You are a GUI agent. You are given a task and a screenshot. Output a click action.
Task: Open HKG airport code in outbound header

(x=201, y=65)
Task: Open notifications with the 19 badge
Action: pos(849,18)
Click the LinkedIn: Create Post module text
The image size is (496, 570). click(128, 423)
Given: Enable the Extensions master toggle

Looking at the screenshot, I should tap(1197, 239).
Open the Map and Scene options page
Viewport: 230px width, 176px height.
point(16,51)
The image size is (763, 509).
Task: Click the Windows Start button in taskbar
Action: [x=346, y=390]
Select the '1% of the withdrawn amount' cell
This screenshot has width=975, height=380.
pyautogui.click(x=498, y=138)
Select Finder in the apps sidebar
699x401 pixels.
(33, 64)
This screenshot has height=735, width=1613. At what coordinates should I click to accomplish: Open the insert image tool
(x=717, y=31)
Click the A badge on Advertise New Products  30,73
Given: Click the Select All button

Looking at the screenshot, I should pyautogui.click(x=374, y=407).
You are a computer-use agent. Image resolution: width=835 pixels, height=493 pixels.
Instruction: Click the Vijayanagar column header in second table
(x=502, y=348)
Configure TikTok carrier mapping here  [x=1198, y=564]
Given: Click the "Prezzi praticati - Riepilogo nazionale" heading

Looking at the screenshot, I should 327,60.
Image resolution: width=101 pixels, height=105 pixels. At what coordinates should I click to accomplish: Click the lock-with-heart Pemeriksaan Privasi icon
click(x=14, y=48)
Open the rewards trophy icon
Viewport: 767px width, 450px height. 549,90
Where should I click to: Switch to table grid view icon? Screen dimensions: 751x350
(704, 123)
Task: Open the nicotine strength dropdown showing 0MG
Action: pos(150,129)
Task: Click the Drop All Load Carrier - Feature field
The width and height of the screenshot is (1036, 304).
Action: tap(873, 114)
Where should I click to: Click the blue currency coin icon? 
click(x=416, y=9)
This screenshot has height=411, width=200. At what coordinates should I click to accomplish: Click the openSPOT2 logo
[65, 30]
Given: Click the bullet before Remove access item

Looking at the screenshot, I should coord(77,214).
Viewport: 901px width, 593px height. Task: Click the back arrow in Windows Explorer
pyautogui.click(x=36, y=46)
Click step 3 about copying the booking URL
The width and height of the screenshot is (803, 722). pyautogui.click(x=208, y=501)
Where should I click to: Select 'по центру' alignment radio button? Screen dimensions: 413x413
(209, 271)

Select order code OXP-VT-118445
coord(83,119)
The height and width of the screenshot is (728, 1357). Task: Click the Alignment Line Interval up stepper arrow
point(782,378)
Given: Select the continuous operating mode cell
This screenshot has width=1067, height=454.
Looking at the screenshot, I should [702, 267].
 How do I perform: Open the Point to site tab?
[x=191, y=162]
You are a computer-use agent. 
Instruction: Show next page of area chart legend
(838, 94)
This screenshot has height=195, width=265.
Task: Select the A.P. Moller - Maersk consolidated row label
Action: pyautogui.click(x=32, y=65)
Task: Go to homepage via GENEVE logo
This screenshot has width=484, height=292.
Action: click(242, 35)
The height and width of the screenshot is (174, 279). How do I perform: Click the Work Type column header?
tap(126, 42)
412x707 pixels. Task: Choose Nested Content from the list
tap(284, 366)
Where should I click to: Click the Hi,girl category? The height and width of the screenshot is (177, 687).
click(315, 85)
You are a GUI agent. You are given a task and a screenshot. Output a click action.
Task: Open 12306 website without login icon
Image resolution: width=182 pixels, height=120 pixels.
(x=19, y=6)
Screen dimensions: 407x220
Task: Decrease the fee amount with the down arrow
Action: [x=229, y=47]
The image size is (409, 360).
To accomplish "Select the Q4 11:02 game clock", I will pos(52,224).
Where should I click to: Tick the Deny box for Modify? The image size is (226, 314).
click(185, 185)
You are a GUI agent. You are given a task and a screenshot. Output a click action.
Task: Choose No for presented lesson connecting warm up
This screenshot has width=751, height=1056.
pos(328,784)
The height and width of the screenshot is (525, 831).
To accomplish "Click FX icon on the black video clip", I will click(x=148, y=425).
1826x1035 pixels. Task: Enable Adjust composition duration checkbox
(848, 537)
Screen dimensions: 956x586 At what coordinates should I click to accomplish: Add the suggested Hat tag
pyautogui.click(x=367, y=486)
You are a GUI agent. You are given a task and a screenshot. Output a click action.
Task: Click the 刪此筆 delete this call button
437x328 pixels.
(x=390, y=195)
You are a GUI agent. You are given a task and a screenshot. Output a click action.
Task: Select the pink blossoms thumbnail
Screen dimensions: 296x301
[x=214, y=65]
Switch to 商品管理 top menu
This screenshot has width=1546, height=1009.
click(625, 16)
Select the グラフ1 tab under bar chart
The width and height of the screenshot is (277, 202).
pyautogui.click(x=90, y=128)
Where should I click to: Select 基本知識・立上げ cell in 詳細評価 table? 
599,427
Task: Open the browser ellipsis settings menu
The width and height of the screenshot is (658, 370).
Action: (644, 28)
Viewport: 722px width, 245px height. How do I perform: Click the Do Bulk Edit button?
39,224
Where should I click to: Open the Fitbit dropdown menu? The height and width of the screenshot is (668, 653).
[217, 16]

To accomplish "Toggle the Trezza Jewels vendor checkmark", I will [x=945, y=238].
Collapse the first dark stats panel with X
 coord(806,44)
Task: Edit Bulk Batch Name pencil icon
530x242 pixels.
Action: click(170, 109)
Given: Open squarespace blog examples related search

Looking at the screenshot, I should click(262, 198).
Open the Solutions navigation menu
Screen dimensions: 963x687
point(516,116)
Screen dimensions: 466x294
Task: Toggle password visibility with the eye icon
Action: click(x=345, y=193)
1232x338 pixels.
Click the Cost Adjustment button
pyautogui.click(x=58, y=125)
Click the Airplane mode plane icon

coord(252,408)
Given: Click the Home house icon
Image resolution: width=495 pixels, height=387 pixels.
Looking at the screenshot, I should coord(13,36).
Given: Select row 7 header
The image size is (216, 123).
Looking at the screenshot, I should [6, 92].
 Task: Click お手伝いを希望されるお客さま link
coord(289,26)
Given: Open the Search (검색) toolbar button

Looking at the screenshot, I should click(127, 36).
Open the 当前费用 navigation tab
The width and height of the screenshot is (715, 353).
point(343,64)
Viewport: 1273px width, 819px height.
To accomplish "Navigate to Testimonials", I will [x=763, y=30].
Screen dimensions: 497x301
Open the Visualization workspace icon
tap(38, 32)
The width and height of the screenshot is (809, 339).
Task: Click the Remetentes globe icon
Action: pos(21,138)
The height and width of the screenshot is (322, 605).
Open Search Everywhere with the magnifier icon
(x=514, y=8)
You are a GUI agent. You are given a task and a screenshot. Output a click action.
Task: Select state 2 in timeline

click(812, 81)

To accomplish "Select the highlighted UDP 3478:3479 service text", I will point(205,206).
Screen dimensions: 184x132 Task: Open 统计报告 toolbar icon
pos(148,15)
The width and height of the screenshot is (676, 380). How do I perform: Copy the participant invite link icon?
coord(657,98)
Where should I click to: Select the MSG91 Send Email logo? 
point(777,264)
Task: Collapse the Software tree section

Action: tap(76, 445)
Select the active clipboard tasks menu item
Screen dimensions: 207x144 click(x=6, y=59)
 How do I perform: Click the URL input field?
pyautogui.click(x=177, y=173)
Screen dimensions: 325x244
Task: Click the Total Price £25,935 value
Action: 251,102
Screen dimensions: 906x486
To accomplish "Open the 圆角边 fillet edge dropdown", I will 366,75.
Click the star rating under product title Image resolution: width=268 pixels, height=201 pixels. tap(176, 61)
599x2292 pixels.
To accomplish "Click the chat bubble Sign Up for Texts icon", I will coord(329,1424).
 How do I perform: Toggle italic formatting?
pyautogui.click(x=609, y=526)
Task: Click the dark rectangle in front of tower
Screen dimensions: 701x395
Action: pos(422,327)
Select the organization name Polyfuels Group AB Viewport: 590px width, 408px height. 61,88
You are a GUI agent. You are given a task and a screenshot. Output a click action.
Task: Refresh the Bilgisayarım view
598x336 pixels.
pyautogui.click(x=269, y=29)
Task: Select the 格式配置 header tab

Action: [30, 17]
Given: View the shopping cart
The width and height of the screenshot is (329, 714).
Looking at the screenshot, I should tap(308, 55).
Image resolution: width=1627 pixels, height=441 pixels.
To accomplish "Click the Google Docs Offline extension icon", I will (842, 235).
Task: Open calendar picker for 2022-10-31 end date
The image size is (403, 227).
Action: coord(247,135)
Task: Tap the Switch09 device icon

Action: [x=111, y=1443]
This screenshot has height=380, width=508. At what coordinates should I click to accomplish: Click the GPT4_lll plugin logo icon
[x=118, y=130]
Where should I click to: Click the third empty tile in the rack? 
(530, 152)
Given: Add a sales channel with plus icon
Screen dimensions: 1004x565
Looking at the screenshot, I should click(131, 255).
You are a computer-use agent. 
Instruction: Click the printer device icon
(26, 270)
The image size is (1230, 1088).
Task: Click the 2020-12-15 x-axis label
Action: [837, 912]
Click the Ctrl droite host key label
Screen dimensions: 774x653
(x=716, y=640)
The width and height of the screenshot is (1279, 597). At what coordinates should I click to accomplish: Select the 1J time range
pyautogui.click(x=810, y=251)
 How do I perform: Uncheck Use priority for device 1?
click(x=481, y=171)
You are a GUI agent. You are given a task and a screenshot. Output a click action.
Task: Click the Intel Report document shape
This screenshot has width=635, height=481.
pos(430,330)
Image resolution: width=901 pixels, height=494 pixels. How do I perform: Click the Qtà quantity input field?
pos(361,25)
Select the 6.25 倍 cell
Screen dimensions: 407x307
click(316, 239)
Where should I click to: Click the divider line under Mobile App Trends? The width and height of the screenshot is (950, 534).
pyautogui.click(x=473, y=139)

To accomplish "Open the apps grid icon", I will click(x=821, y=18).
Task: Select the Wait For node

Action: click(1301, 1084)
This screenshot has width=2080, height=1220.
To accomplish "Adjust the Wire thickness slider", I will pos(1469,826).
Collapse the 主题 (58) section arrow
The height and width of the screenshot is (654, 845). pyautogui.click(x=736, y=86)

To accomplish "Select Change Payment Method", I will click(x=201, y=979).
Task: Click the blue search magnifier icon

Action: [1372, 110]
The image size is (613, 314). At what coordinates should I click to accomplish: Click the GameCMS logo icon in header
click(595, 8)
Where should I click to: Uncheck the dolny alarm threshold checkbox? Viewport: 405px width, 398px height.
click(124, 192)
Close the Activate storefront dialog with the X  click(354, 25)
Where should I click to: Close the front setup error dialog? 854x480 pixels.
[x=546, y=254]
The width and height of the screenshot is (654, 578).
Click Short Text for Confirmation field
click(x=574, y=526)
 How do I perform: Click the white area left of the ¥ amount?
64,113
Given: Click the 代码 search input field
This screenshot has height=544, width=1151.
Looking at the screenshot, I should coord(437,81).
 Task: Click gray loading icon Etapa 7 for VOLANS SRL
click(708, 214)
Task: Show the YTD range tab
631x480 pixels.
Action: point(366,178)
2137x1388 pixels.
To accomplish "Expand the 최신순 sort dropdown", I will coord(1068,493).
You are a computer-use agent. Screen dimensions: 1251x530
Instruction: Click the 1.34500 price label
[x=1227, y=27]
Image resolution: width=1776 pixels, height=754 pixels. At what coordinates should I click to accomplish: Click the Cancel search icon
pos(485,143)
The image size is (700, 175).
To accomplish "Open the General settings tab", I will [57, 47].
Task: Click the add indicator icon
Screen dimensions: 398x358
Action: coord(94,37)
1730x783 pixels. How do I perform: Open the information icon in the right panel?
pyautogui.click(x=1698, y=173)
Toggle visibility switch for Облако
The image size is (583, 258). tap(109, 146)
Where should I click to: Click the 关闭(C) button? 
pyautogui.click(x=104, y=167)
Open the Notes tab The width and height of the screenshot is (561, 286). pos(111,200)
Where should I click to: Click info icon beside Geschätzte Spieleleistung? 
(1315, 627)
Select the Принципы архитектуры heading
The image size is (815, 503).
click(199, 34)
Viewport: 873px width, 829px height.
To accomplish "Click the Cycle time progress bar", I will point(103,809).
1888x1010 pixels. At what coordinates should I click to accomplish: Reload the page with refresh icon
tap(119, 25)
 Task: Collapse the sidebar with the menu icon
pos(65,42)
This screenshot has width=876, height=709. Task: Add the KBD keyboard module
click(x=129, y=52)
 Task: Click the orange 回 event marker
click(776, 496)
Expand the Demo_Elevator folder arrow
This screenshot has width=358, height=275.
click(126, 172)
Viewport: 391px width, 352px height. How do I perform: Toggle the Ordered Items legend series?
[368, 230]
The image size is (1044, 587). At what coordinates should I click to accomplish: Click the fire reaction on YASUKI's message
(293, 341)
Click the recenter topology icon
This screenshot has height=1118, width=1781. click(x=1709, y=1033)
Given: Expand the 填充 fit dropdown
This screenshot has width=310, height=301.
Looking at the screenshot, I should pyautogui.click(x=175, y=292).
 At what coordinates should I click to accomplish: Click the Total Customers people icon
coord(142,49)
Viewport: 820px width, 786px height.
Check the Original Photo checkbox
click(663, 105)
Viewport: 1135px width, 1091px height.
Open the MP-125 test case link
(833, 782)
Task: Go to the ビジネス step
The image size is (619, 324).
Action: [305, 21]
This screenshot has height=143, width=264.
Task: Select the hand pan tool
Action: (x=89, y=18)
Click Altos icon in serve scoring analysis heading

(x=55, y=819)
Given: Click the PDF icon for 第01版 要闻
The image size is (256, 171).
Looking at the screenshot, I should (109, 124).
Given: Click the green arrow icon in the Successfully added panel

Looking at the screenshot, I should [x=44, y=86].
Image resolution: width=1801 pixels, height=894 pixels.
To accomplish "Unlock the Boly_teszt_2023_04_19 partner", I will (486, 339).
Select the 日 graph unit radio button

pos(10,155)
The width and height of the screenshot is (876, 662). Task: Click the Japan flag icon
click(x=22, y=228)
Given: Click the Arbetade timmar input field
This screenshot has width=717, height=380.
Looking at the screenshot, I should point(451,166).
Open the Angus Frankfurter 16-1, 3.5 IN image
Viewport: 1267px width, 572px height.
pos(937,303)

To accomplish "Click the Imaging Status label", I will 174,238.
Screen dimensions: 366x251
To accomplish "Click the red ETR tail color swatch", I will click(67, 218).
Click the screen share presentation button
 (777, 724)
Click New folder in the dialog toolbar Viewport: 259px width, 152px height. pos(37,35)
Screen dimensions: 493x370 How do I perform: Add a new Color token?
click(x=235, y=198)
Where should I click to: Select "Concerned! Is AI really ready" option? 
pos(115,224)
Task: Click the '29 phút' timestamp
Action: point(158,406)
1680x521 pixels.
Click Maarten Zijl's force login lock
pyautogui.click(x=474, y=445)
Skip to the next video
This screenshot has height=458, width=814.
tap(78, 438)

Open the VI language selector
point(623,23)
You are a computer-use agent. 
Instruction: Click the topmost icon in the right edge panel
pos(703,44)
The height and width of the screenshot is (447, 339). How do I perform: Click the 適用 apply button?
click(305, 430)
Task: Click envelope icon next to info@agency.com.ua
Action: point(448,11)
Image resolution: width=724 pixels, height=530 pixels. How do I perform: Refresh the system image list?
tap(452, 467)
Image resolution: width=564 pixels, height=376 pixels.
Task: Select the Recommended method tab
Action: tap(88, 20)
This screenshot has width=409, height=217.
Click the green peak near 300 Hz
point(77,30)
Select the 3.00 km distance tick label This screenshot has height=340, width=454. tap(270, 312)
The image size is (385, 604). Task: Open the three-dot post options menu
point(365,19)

=== Problem requirements ===
Render everything from the start of the records down to the line containing "(x=717, y=31)", inclusive, as a Markdown table with two columns, No. and Line, numbering each row and omitting blank lines.

=== Solution ===
| No. | Line |
|---|---|
| 1 | You are a GUI agent. You are given a task and a screenshot. Output a click action. |
| 2 | Task: Open HKG airport code in outbound header |
| 3 | (x=201, y=65) |
| 4 | Task: Open notifications with the 19 badge |
| 5 | Action: pos(849,18) |
| 6 | Click the LinkedIn: Create Post module text |
| 7 | The image size is (496, 570). click(128, 423) |
| 8 | Given: Enable the Extensions master toggle |
| 9 | Looking at the screenshot, I should tap(1197, 239). |
| 10 | Open the Map and Scene options page |
| 11 | Viewport: 230px width, 176px height. |
| 12 | point(16,51) |
| 13 | The image size is (763, 509). |
| 14 | Task: Click the Windows Start button in taskbar |
| 15 | Action: [x=346, y=390] |
| 16 | Select the '1% of the withdrawn amount' cell |
| 17 | This screenshot has width=975, height=380. |
| 18 | pyautogui.click(x=498, y=138) |
| 19 | Select Finder in the apps sidebar |
| 20 | 699x401 pixels. |
| 21 | (33, 64) |
| 22 | This screenshot has height=735, width=1613. At what coordinates should I click to accomplish: Open the insert image tool |
| 23 | (x=717, y=31) |